Hace unos días, una conversación entre mis hijos me dejó pensando. Mi hijo mayor le dijo al menor, que apenas tiene cinco años: “Vamos a farmear”. La frase me causó curiosidad. Le pregunté qué significaba y me dio una explicación que sonaba lógica, pero confieso que quedé con la duda. ¿Qué estaban “farmeando” dos niños? ¿De dónde había salido esa palabra?
Al investigar un poco entendí que no se trataba simplemente de una expresión de moda. Detrás de ella hay una tendencia que se ha extendido rápidamente en redes sociales: “farmear aura”. Una frase que nació en el lenguaje de los videojuegos y que hoy aparece en TikTok, Instagram, memes, conversaciones entre amigos e incluso en encuentros presenciales.
La palabra farmear viene del inglés farm, que significa cultivar. En los videojuegos se utiliza para describir la acción de repetir una actividad para conseguir recursos, experiencia, habilidades o recompensas. Es decir, hacer algo varias veces para acumular y mejorar.
Con el paso del tiempo, esa idea se trasladó a las redes sociales. Allí apareció el concepto de “aura”, utilizado de manera informal para describir la seguridad, el carisma, el estilo o la presencia que transmite una persona. Así, “farmear aura” significa hacer algo que mejora la imagen que proyectamos frente a los demás.

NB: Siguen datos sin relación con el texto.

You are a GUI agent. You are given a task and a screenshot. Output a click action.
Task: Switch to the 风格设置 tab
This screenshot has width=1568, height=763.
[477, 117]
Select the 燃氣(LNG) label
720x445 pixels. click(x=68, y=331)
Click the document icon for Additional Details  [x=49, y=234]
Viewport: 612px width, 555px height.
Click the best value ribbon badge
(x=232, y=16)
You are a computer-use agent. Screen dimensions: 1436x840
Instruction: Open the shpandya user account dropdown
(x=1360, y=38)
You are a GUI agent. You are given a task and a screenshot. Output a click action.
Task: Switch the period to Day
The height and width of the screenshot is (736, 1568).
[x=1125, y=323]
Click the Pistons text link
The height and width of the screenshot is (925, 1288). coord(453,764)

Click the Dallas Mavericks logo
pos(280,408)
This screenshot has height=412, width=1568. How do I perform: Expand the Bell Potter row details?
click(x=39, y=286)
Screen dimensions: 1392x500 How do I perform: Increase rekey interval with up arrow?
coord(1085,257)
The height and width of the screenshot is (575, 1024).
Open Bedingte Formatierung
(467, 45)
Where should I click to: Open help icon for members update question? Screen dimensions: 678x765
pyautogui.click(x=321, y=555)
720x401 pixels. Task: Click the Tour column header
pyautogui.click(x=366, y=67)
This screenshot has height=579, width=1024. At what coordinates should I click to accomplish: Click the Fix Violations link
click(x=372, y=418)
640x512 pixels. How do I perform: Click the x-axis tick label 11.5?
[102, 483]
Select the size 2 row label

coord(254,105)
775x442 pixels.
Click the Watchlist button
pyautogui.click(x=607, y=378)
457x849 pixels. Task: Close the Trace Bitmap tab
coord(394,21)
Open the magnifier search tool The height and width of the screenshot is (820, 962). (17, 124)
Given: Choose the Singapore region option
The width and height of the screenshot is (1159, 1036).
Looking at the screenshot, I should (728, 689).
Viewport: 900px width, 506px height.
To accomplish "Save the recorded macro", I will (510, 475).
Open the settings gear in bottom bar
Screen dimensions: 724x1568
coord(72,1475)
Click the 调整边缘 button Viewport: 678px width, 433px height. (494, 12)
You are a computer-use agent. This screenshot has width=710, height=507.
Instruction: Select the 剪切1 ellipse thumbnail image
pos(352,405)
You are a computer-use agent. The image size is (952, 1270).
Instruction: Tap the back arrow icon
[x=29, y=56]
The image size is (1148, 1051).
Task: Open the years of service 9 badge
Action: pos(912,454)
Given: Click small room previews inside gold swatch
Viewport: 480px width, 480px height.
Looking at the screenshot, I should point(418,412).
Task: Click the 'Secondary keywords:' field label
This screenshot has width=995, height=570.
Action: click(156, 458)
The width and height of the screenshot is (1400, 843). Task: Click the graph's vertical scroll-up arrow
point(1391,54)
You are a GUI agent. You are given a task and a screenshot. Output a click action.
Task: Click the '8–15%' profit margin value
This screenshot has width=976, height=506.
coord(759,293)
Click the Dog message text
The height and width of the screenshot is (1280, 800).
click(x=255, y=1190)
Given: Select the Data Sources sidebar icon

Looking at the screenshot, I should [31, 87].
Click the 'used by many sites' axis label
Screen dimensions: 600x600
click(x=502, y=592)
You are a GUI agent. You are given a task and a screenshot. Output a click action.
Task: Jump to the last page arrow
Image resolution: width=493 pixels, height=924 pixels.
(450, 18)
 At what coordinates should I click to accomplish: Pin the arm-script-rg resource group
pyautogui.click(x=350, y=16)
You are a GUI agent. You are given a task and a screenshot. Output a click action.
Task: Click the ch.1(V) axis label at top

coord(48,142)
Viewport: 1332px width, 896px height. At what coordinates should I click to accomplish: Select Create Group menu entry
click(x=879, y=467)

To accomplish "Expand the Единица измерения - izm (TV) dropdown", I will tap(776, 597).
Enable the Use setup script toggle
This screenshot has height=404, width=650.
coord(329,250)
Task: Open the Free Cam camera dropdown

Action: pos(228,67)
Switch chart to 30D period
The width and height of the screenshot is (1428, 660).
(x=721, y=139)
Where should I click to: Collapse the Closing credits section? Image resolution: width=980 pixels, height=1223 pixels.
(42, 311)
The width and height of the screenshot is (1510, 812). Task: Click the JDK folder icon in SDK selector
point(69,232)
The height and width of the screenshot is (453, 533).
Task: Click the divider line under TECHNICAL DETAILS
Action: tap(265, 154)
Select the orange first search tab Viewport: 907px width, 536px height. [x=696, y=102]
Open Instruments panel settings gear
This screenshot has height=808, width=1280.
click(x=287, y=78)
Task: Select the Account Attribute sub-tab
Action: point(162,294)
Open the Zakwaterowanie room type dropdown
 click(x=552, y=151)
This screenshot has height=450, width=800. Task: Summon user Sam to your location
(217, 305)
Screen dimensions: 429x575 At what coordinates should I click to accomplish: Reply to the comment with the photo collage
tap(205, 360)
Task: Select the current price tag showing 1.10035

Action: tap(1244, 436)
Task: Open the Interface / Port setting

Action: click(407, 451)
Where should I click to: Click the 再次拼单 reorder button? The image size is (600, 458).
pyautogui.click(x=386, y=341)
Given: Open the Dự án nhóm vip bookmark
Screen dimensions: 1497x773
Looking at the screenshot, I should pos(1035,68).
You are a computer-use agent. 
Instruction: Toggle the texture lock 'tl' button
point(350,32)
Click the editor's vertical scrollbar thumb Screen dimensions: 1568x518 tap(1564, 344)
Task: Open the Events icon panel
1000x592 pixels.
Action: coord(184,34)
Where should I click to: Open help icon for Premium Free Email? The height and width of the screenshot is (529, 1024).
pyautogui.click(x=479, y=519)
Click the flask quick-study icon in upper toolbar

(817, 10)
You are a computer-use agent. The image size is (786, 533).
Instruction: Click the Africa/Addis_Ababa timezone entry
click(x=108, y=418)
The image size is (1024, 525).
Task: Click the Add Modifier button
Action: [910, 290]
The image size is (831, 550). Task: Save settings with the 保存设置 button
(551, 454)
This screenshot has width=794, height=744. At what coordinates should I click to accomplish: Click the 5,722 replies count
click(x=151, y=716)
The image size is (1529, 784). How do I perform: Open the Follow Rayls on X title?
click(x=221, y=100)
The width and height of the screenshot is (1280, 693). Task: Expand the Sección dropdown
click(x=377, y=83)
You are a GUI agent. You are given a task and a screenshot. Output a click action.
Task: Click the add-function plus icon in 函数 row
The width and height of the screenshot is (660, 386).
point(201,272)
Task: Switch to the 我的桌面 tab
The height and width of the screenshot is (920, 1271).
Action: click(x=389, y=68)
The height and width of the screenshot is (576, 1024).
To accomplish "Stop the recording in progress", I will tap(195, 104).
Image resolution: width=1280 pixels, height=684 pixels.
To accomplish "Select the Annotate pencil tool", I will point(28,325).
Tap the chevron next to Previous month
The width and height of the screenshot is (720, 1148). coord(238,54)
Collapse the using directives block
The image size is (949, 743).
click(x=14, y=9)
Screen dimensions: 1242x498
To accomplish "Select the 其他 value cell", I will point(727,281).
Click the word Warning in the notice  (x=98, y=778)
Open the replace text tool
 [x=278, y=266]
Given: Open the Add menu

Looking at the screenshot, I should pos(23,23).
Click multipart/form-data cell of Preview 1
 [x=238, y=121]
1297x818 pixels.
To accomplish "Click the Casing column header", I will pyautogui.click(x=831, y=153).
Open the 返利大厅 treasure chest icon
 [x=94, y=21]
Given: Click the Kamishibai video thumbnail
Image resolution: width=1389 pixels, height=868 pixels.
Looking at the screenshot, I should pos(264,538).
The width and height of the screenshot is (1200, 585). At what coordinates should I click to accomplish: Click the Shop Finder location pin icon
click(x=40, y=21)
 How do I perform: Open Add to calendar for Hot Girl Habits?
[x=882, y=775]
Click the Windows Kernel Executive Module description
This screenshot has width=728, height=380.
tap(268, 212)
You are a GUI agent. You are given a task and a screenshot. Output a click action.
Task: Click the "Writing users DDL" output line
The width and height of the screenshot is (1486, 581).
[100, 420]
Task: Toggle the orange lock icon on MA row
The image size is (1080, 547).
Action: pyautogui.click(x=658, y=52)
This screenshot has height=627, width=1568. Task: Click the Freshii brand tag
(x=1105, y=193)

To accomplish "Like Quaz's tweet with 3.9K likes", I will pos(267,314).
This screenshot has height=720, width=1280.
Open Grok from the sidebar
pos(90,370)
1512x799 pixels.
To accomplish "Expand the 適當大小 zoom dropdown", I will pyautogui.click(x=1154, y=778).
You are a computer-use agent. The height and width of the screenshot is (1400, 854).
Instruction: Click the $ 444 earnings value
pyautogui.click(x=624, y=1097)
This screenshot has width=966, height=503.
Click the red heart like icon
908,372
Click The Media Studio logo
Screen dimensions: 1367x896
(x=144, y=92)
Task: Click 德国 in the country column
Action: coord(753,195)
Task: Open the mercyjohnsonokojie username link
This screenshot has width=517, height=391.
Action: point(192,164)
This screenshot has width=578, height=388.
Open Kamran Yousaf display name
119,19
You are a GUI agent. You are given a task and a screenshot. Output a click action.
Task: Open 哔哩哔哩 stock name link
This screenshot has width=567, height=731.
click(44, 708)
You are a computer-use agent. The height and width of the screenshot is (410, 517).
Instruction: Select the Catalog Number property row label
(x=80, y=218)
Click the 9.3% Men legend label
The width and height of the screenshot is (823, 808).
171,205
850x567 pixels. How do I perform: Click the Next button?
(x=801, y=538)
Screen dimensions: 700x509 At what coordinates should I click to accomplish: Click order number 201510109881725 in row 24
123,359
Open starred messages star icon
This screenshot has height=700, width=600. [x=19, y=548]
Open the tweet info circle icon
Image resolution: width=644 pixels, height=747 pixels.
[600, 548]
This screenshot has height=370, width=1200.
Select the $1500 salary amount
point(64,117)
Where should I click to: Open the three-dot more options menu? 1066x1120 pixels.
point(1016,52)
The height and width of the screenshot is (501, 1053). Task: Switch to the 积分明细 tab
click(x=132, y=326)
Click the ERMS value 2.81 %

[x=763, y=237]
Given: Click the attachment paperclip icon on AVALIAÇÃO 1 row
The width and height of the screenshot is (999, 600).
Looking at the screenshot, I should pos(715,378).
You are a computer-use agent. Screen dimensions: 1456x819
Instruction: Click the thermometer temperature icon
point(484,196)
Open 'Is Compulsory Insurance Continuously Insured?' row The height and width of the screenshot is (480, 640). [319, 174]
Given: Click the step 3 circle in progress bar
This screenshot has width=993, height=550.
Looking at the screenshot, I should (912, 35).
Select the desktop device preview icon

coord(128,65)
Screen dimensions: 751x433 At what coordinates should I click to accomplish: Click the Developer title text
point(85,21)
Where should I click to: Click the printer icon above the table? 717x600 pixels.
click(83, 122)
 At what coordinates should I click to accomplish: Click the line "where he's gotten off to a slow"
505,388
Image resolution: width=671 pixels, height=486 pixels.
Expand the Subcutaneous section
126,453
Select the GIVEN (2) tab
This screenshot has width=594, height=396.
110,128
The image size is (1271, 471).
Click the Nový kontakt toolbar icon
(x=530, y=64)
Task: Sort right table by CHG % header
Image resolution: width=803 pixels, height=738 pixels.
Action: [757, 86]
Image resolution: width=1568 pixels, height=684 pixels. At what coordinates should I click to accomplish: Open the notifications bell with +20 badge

Una respuesta rápida e ingeniosa, una reacción segura ante una situación inesperada, una buena entrada a un lugar o incluso una manera particular de vestirse pueden ser interpretadas como acciones que “dan aura”. Por el contrario, equivocarse de manera vergonzosa, intentar impresionar y fracasar o quedar mal frente a otros puede significar que se “pierde aura”.
Lo curioso es que todo funciona como si existiera un marcador invisible. Nadie realmente está sumando puntos, pero en el lenguaje de las redes se habla de tener más o menos aura como si fuera una competencia.
La expresión también ha salido de las pantallas. Han aparecido las llamadas “batallas de aura”, en las que dos personas se enfrentan, sin contacto físico, utilizando poses, movimientos, bailes y gestos para generar la mayor reacción posible entre quienes observan. Muchas de estas escenas se organizan y se difunden a través de las propias redes sociales.
Pero más allá de la moda, hay algo interesante desde el punto de vista psicológico. Las personas siempre hemos buscado reconocimiento, aceptación y una buena imagen frente a los demás. Lo nuevo es la manera de expresarlo. Las redes han convertido esa necesidad humana en un lenguaje sencillo, divertido y compartido.
Especialmente entre niños y jóvenes, estas expresiones también ayudan a construir identidad y pertenencia. Hablar de “aura”, “farmear” o utilizar otras palabras que quizá los adultos no entendemos inmediatamente es una forma de reconocerse entre ellos y sentirse parte de una misma comunidad.
Y quizá aquí está lo más importante: no todo lo que se vuelve viral es necesariamente superficial. Detrás de una palabra que parece una simple broma puede haber una fotografía de la época, de la manera en que una generación se comunica, busca aprobación y construye su identidad.
Las modas digitales pasan, las palabras cambian y seguramente mañana estaremos tratando de entender otra expresión que hoy todavía no conocemos. Pero vale la pena detenernos a observarlas, no solo para entender qué dicen los jóvenes, sino también para comprender qué nos están diciendo, a través de ellas, sobre la sociedad en la que vivimos.